# [Task]
Quote the data below word for word, from the line containing "pixels, height=639 pixels." through the end of the data. Leave the pictures out of your answer.

*** Given data

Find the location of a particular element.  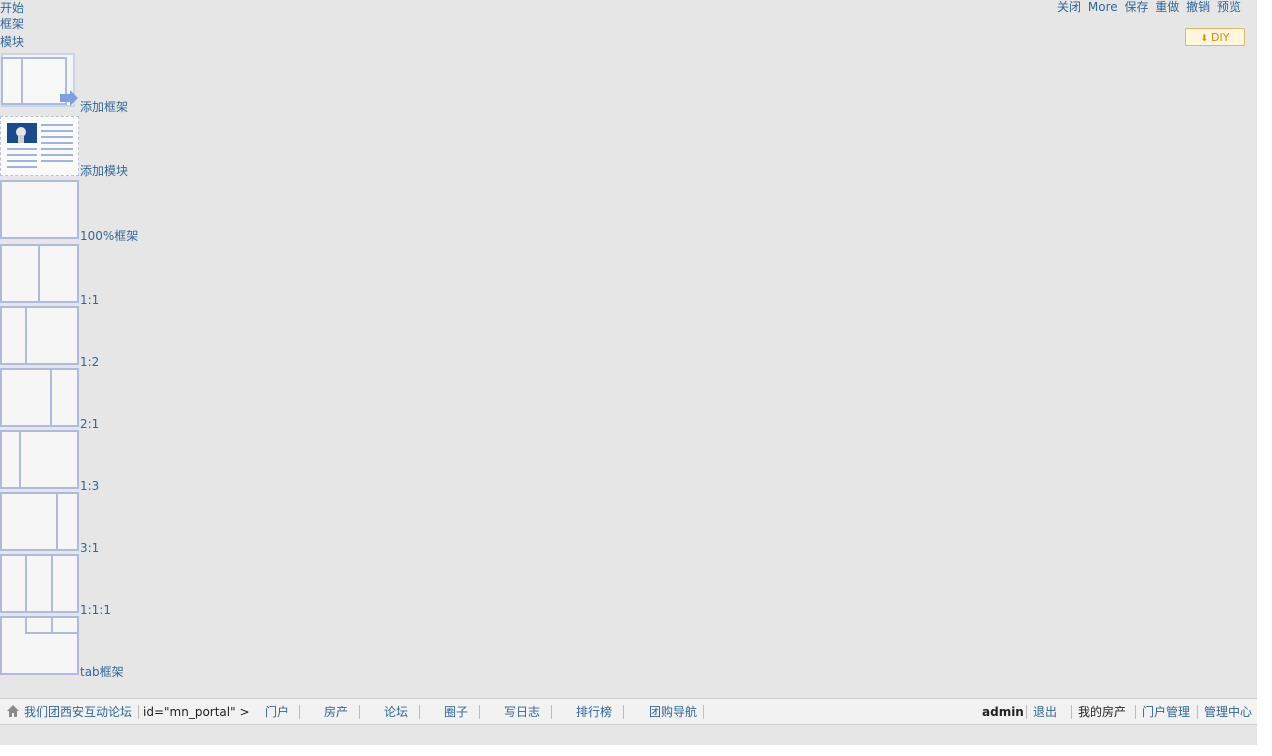

nav-group: 圈子 is located at coordinates (456, 712).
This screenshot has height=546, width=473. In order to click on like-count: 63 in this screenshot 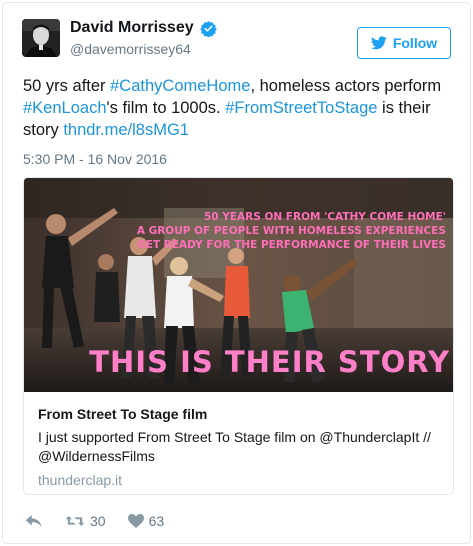, I will do `click(156, 521)`.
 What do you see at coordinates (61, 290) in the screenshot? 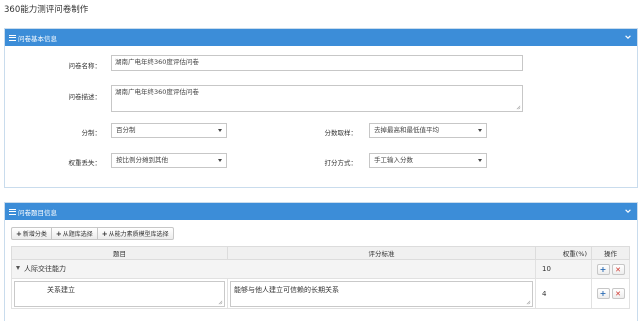
I see `item-name: 关系建立` at bounding box center [61, 290].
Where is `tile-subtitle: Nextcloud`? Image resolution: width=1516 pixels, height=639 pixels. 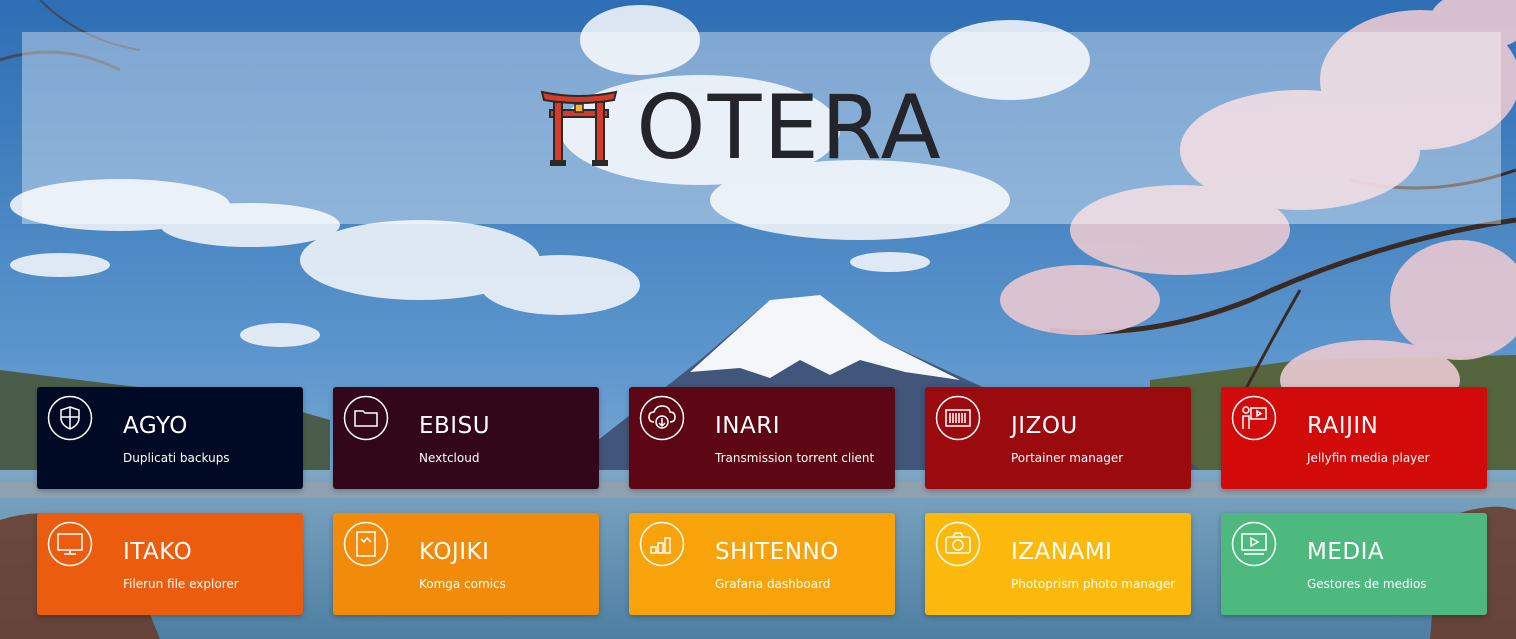
tile-subtitle: Nextcloud is located at coordinates (450, 458).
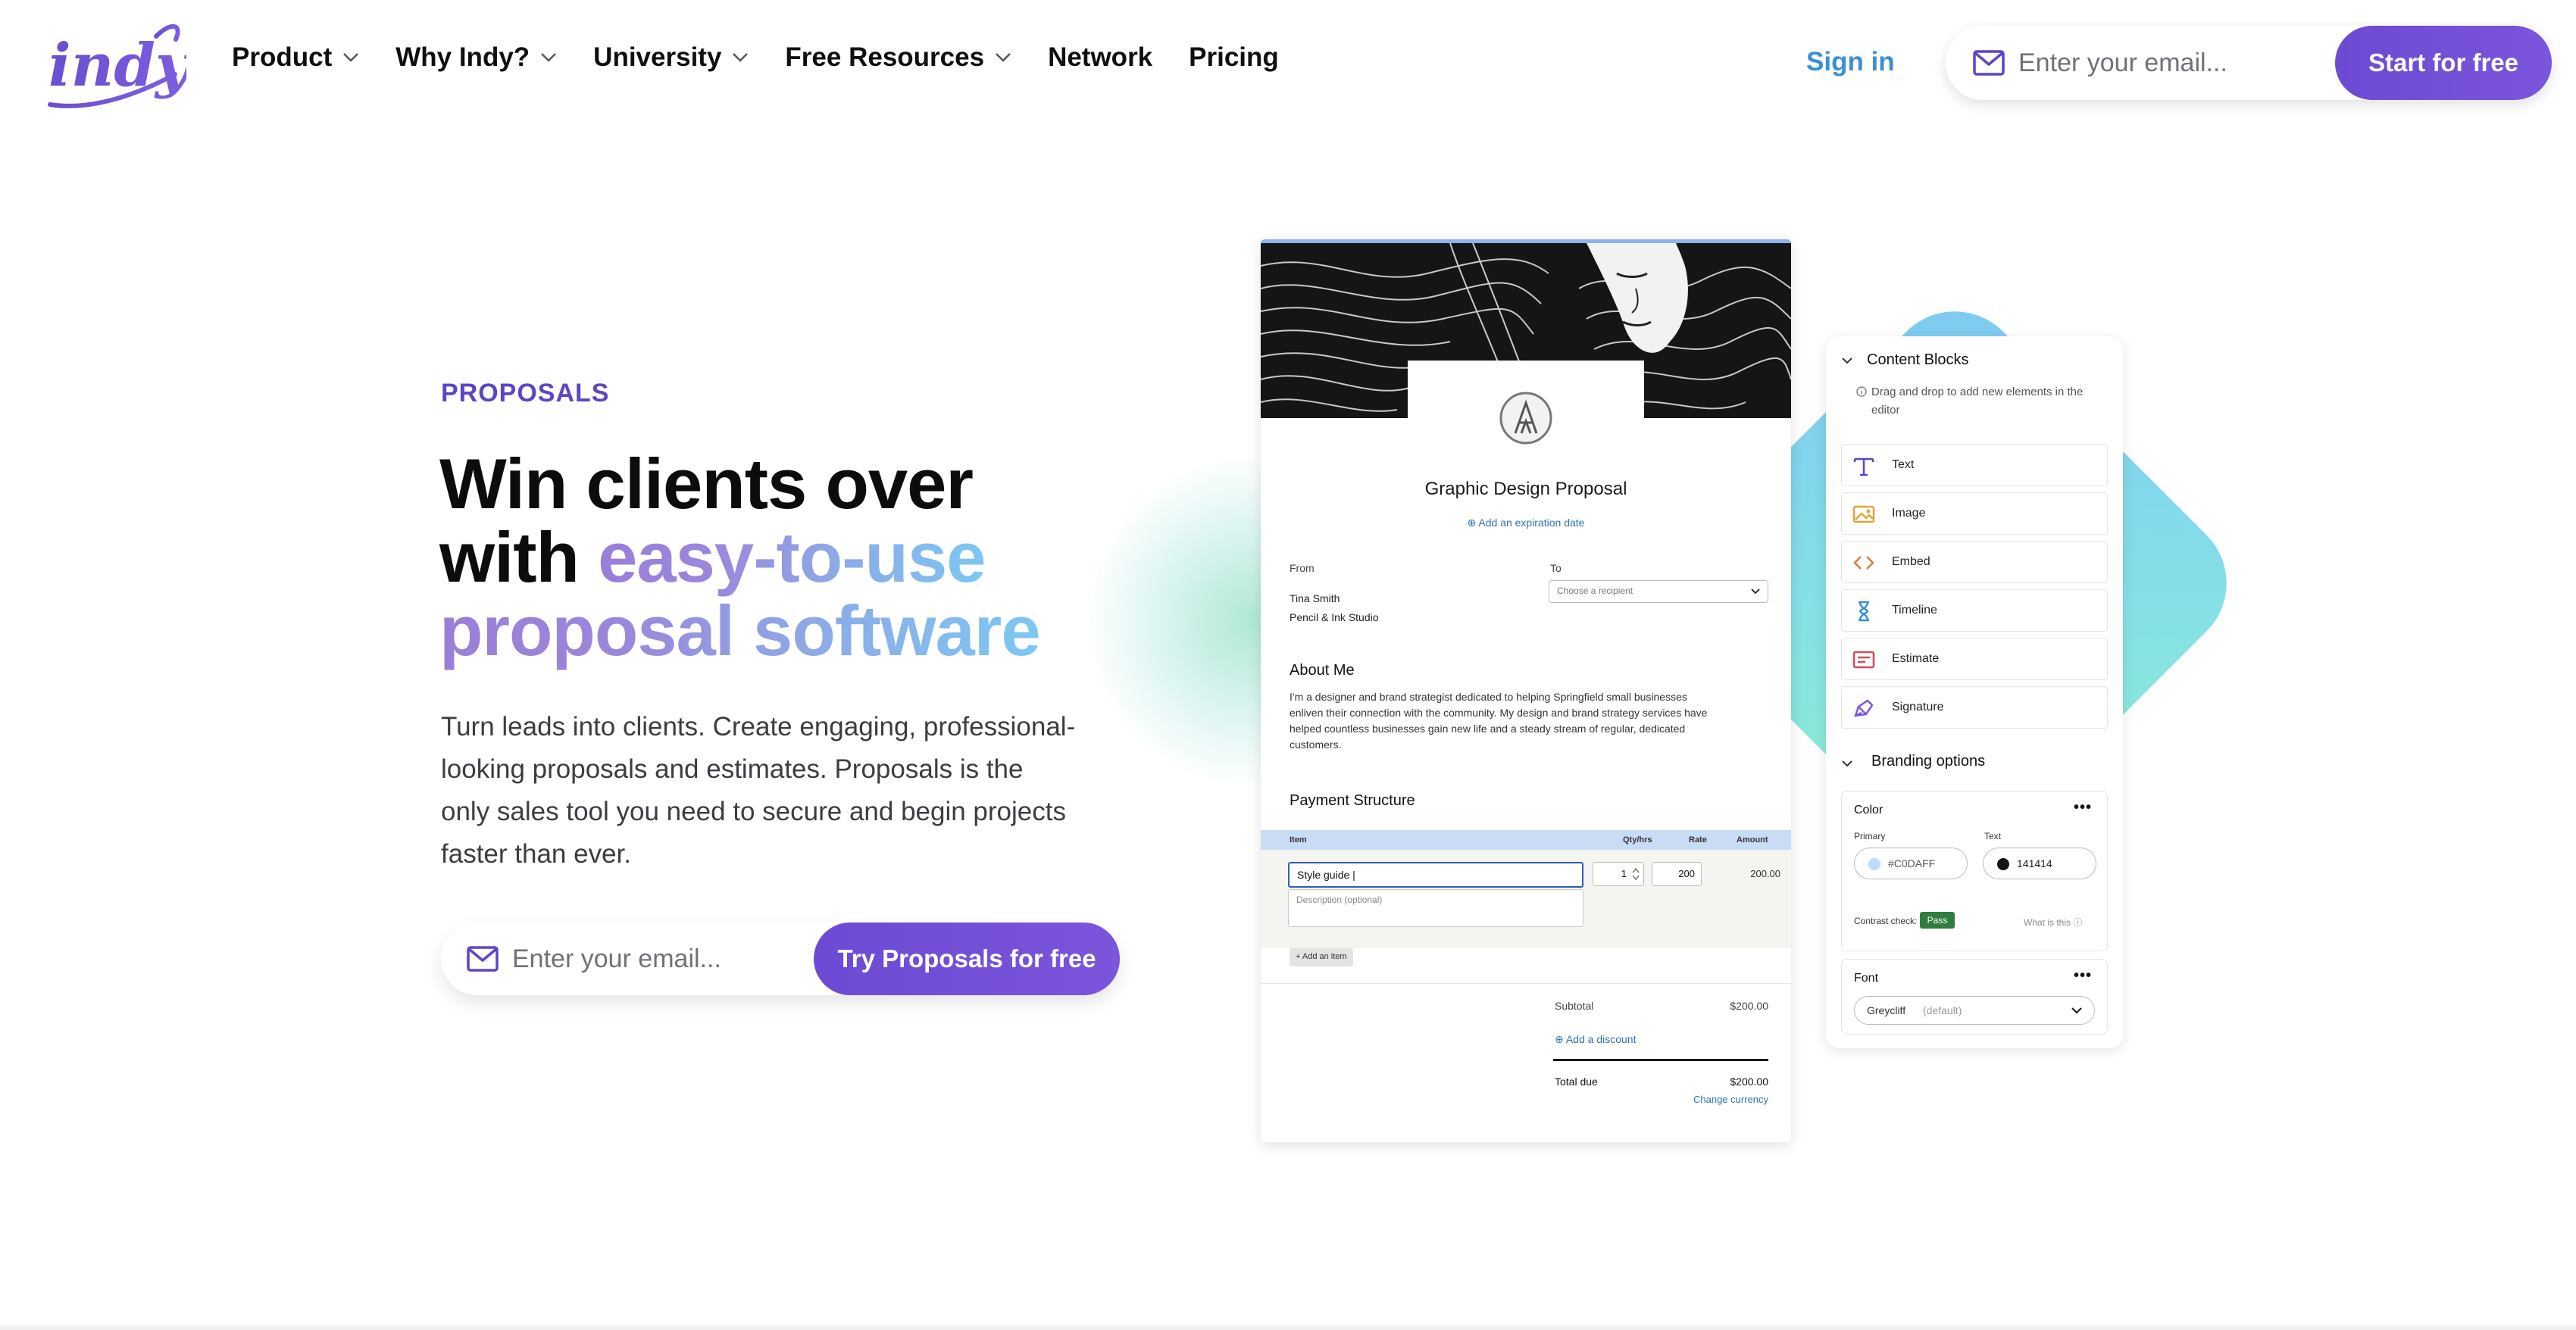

******

# [Problem solution]
Where is `tile-subtitle: Nextcloud`? Image resolution: width=1516 pixels, height=639 pixels. 
tile-subtitle: Nextcloud is located at coordinates (450, 458).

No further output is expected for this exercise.